NordVPN has decided to open access to its Meshnet feature to everyone, regardless of whether they have a subscription to the company’s products. This applies to users of Windows, macOS, or Linux operating systems.
By making Meshnet available for free to all users approximately eight months after its initial launch, NordVPN is promoting the values of internet access freedom and privacy protection that the company has upheld for years.
What Is Meshnet for?
Meshnet allows NordVPN users to create a peer-to-peer VPN tunnel between trusted remote mobile or desktop devices, like their own or those of friends and relatives. For this system to work, both the routing device and the served device need to use NordVPN’s app.
By routing traffic through trusted remote devices, the users can:
- Encrypt their data and protect their privacy when using untrustworthy public WiFi networks.
- Access geo-restricted services from abroad, for example, a U.S.-only streaming service while on holiday in Europe.
- Link devices with someone else to simulate LAN multiplayer gaming no matter the distance.
- Access a remote device securely without lowering its security to make it available through the network.
- Send or receive files to or from the remote device.

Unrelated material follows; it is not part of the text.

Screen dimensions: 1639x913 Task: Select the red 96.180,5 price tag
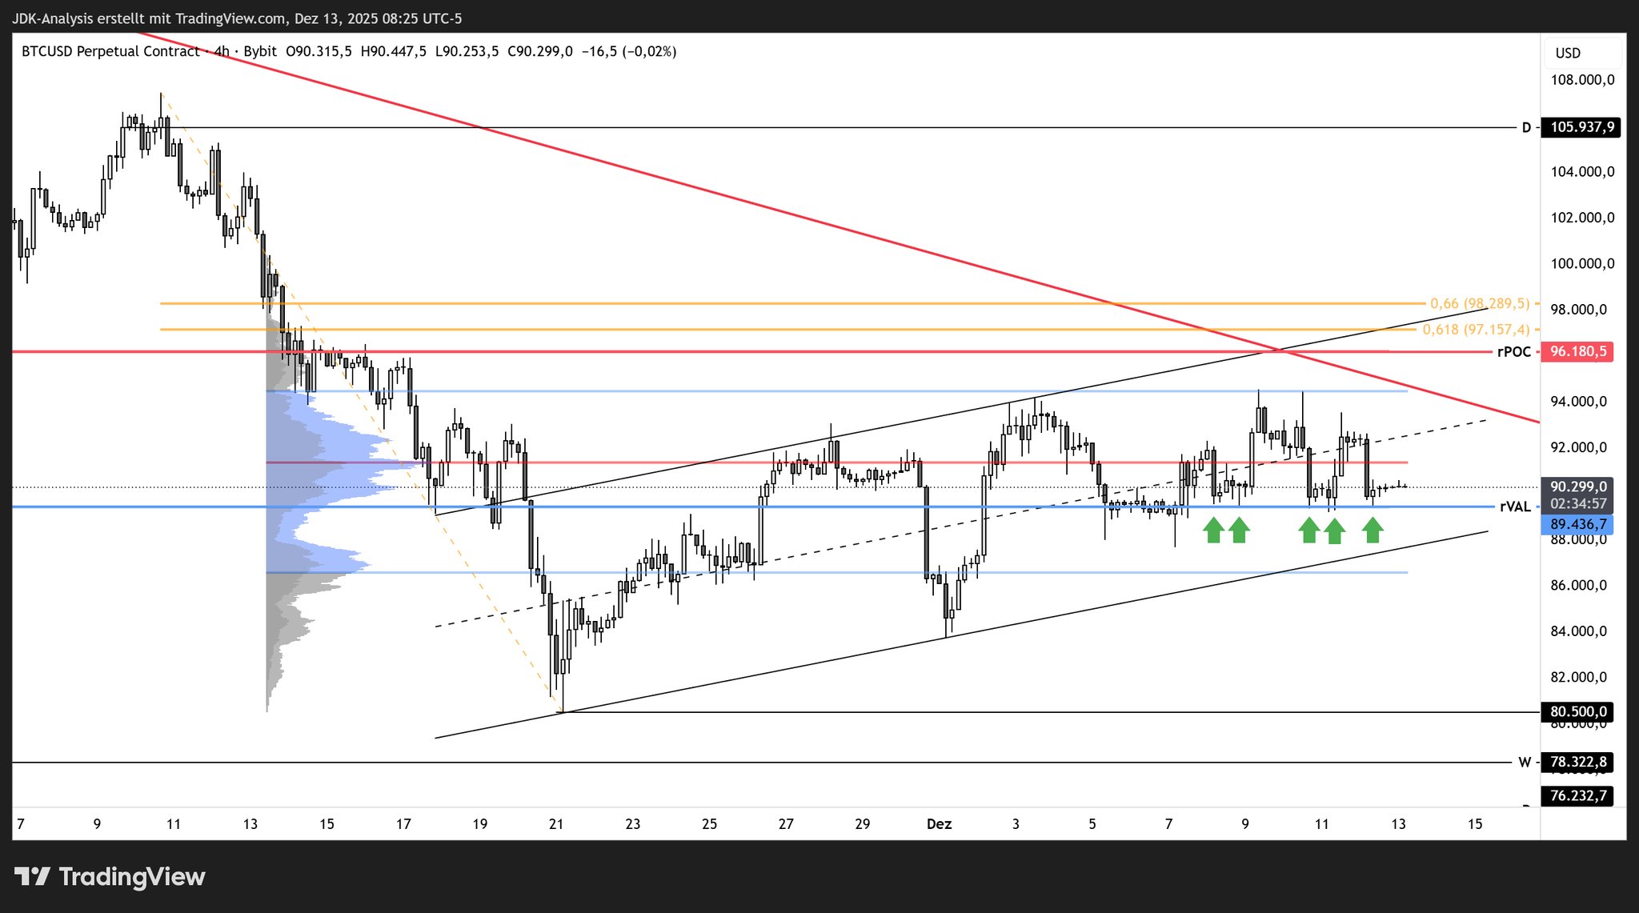tap(1577, 352)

The file-sharing feature was launched today, allowing friends to share any type or size of files through an end-to-end encrypting tunnel. Media files aren’t downscaled, and there’s a confirmation dialog on both ends to protect the users from potentially malicious file transfers.
Is it Secure?
NordVPN assures that Meshnet enjoys the same world-class encryption its products are known for, guaranteeing zero tracking and privacy under all conditions. Furthermore, despite Meshnet being “a free for all” feature, NordVPN has made no discounts in protecting people’s data.
The company explained that thanks to its sizeable global infrastructure consisting of several thousands of servers, offering this feature for free to any number of users won’t make a dent in its economics for maintenance and operation. That is to say that NordVPN doesn’t need to collect any user data to compensate for the cost, and the offer of Meshnet is motivated by ethics rather than ulterior motives.
To increase transparency around its applications, NordVPN has also announced today that it has open-sourced its client application for the Linux VPN platform, the “Libtelio” networking library used across all NordVPN apps, and the “Libdrop” library used for the file-sharing feature of Meshnet.
Open-sourcing these components makes their code available to scrutiny from the community and generally enhances user trust in the products.